=== WHAT YOU SHOULD DO ===
Pick up the article on Jerome Powell's confirmation hearing after its final sentence and keep writing it.

Powell Faces Vetting on Fed’s Tightening Plans, Climate Change

(Bloomberg) — Jerome Powell is set to be grilled on the Federal Reserve’s sharpest shift toward monetary tightening in decades at a hearing Tuesday on his nomination for another four years at the central bank’s helm.

While the 68-year-old Fed chair enjoys widespread support from both Democrats and Republicans — and is expected to win easy confirmation — members of the Senate Banking Committee are sure to press him on his views on everything from when to start raising interest rates to whether to adopt bank capital standards tied to climate risks. The hearing begins at 10 a.m. in Washington.

“It will be a lot of focus on the state of policy and where he thinks it’s going,” said Tom Porcelli, chief U.S. economist at RBC Capital Markets in New York. The off-year state elections held two months ago “really drove home for people that inflation matters,” Porcelli said — highlighting the sensitivity of lawmakers to living costs ahead of this November’s midterm congressional elections.

Following are a number of key issues likely to come up during the hearing:

Interest Rates

Investors are betting the Fed will begin raising its benchmark federal funds rate in March, two years after cutting it to nearly zero at the onset of the pandemic in March 2020. A Labor Department report Friday showing the U.S. unemployment rate fell to 3.9% in December — closing in on the 3.5% pre-pandemic low — bolstered those expectations, and saw some economists change their forecasts to a March liftoff.

The last time Powell appeared before Congress, in late November, he was pressed by Republicans and Democrats alike on the Fed’s response to inflation. Consumer prices had risen 6.8% over the preceding 12 months, the most in nearly 40 years.

Amid widespread concerns in Washington about inflation, minutes of the Fed’s Dec. 14-15 policy meeting, published Jan. 5, revealed that “several” officials also “viewed labor market conditions as already largely consistent with maximum employment” — the final prerequisite for moving forward with rate hikes.

Omicron Wave

While a March rates liftoff is looking increasingly likely, Tuesday will probably still be too soon for Powell to give explicit guidance to that effect. That’s especially true given the disruptions the omicron variant of Covid-19 is causing as it sweeps across the country, according to Aneta Markowska, the chief financial economist at Jefferies in New York.

The December meeting minutes indicated policy makers were concerned with the risk that it could prolong supply-chain strains that have contributed to fast-rising prices in recent months, something Powell is likely to be quizzed on.

The analysis is complicated because the impact of omicron could be different from that of the delta variant that preceded it, Markowska said. The new variant has led to more widespread labor-market disruptions due to faster transmission than was the case with delta. At the same time, it’s coming during a seasonal slowdown in price pressures — unlike delta, which hit just as the U.S. was ramping up imports ahead of the holiday shopping season.

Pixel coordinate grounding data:
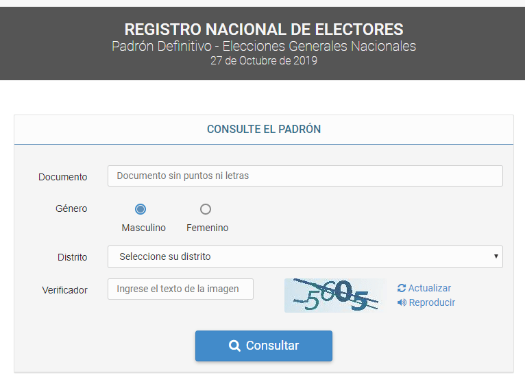Click the Masculino gender label text

(x=144, y=228)
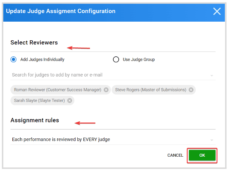Remove Steve Rogers chip with x icon
The image size is (229, 172).
(191, 90)
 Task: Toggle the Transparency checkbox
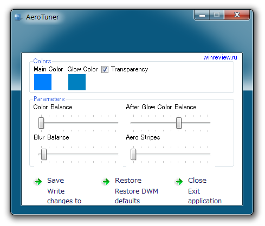point(105,69)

=== RESULT OF THE TASK ===
Balance Sheet

Another potential area of questions is tied to policy makers’ discussions on when and how to downsize the Fed’s $8.8 trillion balance sheet. San Francisco Fed President Mary Daly on Friday said that the central bank could opt to start the process after one or two rate increases.

That timeline would be quite different from the one it followed in the 2015-2018 tightening cycle, when Fed officials waited nearly two years after the first rate hike to begin reducing the balance sheet.

The urgency reflects growing worries “that maybe they actually have slipped behind the curve” on taming inflation, Porcelli said.

Financial Regulation

President Joe Biden, when announcing his backing of Powell for a second term in November, said the Republican former Carlyle Group partner had made clear to him that climate change poses risks to the financial system and underscored the importance of a proactive Fed role for financial regulation — key items for progressive Democrats.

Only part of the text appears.